Yes, this is the only plausible “the bot acted in its own” scenario: that it had some standing instructions awaiting the right trigger.
And yes, it’s worrisome in its own way, but not in any of the ways that all of this attention and engagement is suggesting.
Do you think the attention and engagement is because people think this is some sort of an "ai misalignment" thing? No. AI misalignment is total hogwash either way. The thing we worry about is that people who are misaligned with the civilised society have unfettered access to decent text and image generators to automate their harassment campaigns, social media farming, political discourse astroturfing, etc.
While I absolutely agree, I don't see a compelling reason why -- in a year's time or less -- we wouldn't see this behaviour spontaneously from a maliciously written agent.
We might, and probably will, but it's still important to distinguish between malicious by-design and emergently malicious, contrary to design.
The former is an accountability problem, and there isn't a big difference from other attacks. The worrying part is that now lazy attackers can automate what used to be harder, i.e., finding ammo and packaging the attack. But it's definitely not spontaneous, it's directed.
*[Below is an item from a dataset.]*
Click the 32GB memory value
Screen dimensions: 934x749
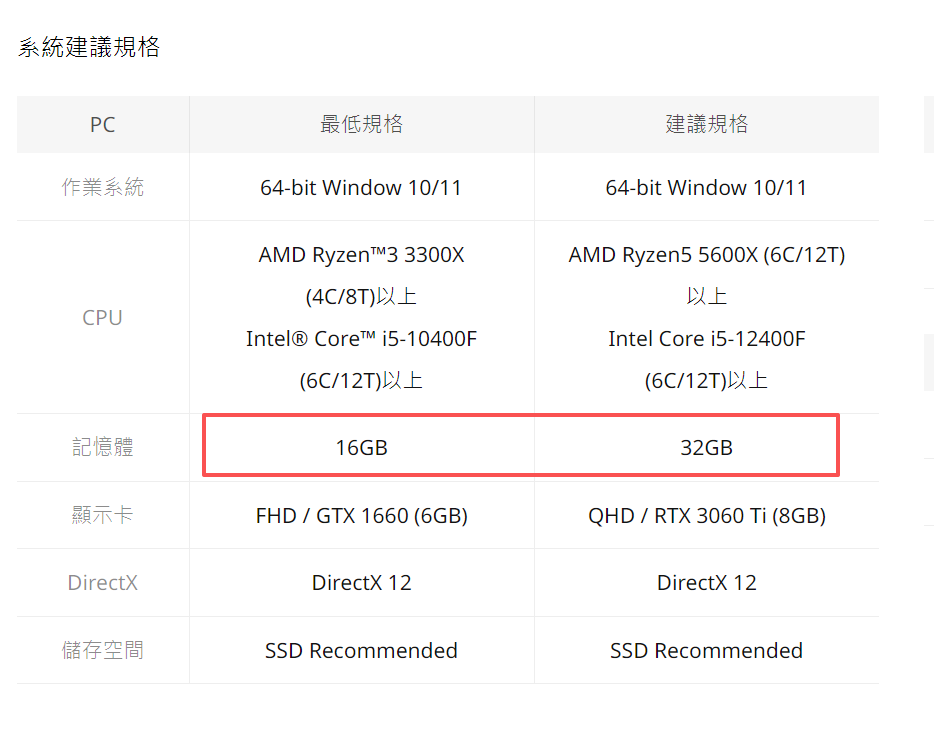click(x=706, y=447)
The latter, which many ITT are discussing, is an alignment problem. This would mean that, contrary to all the effort of developers, the model creates fully adversarial chain-of-thoughts at a single hint of pushback that isn't even a jailbreak, but then goes back to regular output. If that's true, then there's a massive gap in safety/alignment training & malicious training data that wasn't identified. Or there's something inherent in neural-network reasoning that leads to spontaneous adversarial behavior.
Millions of people use LLMs with chain-of-thought. If the latter is the case, why did it happen only here, only once?
In other words, we'll see plenty of LLM-driven attacks, but I sincerely doubt they'll be LLM-initiated.
A framing for consideration: "We trained the document generator on stuff that included humans and characters being vindictive assholes. Now, for some mysterious reason, it sometimes generates stories where its avatar is a vindictive asshole with stage-direction. Since we carefully wired up code to 'perform' the story, actual assholery is being committed."
I think even if it's low probability to be genuine as claimed, it is worth investigating whether this type of autonomous AI behavior is happening or not
I have not studied this situation in depth, but this is my thinking as well.
Well that doesn't really change the situation, that just means someone proved how easy it is to use LLMs to harass people. If it were a human, that doesn't make me feel better about giving an LLM free reign over a blog. There's absolutely nothing stopping them from doing exactly this.
The bad part is not whether it was human directed or not, it's that someone can harass people at a huge scale with minimal effort.
We've entered the age of "yellow social media."
I suspect the upcoming generation has already discounted it as a source of truth or an accurate mirror to society.
The internet should always be treated with a high degree of skepticism, wasn't the early 2000s full of "don't believe everything you read on the internet"?
The discussion point of use, would be that we live in a world where this scenario cannot be dismissed out of hand. It’s no longer tinfoil hat land. Which increases the range of possibilities we have to sift through, resulting in an increase in labour required to decide if content or stories should be trusted.
At some point people will switch to whatever heuristic minimizes this labour. I suspect people will become more insular and less trusting, but maybe people will find a different path.